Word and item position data
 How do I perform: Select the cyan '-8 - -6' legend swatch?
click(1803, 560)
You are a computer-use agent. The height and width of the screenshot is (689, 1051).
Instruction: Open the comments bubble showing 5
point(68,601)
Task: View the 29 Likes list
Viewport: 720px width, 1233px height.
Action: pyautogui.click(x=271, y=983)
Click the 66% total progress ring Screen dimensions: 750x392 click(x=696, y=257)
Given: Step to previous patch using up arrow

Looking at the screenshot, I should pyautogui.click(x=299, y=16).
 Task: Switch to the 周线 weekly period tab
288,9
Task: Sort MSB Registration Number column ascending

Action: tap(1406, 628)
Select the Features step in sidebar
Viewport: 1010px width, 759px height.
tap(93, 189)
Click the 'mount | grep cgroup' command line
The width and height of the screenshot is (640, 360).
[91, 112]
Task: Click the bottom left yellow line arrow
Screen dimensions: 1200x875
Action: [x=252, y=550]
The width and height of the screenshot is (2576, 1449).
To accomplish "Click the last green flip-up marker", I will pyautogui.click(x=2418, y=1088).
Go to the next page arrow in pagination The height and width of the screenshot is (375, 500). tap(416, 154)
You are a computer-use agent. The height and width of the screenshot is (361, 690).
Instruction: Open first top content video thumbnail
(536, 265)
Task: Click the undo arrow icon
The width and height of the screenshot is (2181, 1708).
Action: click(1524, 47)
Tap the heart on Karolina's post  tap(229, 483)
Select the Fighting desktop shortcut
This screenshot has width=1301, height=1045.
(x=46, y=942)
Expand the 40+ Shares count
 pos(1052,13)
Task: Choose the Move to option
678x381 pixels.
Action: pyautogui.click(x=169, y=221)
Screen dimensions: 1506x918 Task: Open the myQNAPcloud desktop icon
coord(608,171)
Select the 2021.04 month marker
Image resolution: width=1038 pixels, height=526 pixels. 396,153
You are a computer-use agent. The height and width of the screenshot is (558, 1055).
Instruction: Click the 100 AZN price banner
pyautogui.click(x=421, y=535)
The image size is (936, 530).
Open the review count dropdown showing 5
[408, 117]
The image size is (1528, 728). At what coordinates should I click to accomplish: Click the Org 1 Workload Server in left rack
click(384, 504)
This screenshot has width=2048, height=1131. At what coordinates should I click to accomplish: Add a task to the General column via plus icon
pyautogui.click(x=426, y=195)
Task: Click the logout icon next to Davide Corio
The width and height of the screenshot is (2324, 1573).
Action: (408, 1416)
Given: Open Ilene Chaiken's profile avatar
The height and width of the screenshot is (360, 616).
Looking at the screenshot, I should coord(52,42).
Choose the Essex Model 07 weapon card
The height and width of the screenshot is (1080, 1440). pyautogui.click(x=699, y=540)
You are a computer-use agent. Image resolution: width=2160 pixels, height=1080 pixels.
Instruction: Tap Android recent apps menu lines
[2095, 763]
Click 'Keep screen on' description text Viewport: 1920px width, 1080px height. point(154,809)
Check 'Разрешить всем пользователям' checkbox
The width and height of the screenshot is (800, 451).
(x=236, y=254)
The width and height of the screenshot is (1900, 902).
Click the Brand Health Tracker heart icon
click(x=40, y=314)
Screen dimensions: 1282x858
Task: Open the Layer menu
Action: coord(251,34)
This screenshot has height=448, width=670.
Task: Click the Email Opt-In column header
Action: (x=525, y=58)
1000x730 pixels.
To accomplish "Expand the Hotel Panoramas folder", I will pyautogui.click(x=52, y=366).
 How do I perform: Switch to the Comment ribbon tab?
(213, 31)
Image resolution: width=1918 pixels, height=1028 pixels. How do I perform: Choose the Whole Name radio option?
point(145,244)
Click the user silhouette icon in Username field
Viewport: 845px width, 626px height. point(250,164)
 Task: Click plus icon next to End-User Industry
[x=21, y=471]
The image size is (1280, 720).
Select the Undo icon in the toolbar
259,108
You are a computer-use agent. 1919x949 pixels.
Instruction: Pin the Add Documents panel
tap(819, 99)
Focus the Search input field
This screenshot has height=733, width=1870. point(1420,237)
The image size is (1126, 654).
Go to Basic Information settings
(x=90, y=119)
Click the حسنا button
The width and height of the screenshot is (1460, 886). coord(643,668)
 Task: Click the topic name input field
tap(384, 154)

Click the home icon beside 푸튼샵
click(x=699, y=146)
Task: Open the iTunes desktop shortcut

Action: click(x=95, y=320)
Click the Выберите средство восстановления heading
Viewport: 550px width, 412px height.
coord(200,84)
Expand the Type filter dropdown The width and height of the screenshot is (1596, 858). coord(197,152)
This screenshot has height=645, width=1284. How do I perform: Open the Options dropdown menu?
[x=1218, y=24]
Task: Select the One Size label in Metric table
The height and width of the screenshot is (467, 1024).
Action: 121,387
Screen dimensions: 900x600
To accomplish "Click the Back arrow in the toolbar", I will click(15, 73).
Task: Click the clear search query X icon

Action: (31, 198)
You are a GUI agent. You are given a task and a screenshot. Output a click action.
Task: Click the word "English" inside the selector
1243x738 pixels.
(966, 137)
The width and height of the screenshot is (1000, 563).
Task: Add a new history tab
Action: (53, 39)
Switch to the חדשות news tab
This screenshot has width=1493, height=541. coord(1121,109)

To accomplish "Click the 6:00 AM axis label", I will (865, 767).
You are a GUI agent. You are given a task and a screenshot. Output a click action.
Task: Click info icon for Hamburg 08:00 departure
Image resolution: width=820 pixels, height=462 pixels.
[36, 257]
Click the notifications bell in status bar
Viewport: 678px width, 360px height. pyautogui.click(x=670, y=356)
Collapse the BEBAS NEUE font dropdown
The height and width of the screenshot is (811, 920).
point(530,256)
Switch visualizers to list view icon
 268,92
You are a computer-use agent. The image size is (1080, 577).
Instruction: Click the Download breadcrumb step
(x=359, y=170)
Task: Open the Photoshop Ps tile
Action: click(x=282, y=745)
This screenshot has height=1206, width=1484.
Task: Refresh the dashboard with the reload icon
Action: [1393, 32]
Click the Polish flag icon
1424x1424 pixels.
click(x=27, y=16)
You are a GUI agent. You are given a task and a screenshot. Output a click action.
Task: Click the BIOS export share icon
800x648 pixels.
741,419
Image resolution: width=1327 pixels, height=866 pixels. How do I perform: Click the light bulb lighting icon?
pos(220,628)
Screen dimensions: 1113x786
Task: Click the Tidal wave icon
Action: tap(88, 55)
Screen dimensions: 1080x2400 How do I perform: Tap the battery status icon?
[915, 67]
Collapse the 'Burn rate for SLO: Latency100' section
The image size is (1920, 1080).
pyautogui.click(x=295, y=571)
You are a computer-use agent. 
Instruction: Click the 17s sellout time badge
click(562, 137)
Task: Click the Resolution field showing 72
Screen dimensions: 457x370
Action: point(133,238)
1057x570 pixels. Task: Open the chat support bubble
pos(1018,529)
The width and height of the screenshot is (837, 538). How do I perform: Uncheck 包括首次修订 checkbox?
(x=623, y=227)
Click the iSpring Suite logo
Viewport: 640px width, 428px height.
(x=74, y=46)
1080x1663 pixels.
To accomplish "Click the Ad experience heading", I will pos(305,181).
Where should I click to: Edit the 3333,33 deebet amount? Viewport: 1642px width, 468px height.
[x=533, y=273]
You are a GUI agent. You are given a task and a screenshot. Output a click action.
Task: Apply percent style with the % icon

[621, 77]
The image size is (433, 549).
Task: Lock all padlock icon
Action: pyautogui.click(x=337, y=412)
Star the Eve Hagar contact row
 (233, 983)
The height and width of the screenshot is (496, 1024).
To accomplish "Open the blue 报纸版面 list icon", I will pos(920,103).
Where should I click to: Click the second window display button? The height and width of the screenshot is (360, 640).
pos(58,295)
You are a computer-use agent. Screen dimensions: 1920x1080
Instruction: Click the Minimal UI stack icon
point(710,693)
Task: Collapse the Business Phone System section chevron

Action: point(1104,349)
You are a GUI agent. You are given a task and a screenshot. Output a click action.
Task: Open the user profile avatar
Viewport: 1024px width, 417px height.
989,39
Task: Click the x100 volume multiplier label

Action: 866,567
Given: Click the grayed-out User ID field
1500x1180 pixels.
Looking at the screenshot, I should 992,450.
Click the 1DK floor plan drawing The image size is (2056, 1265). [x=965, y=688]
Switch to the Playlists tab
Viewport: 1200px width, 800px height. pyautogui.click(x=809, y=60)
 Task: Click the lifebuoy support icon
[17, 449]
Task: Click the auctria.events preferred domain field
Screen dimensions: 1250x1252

## Aim of the task:
Can you copy out the items from the very beginning through the line containing "point(68,601)", keeping both ends and every character unchanged?

## Output of the exercise:
 How do I perform: Select the cyan '-8 - -6' legend swatch?
click(1803, 560)
You are a computer-use agent. The height and width of the screenshot is (689, 1051).
Instruction: Open the comments bubble showing 5
point(68,601)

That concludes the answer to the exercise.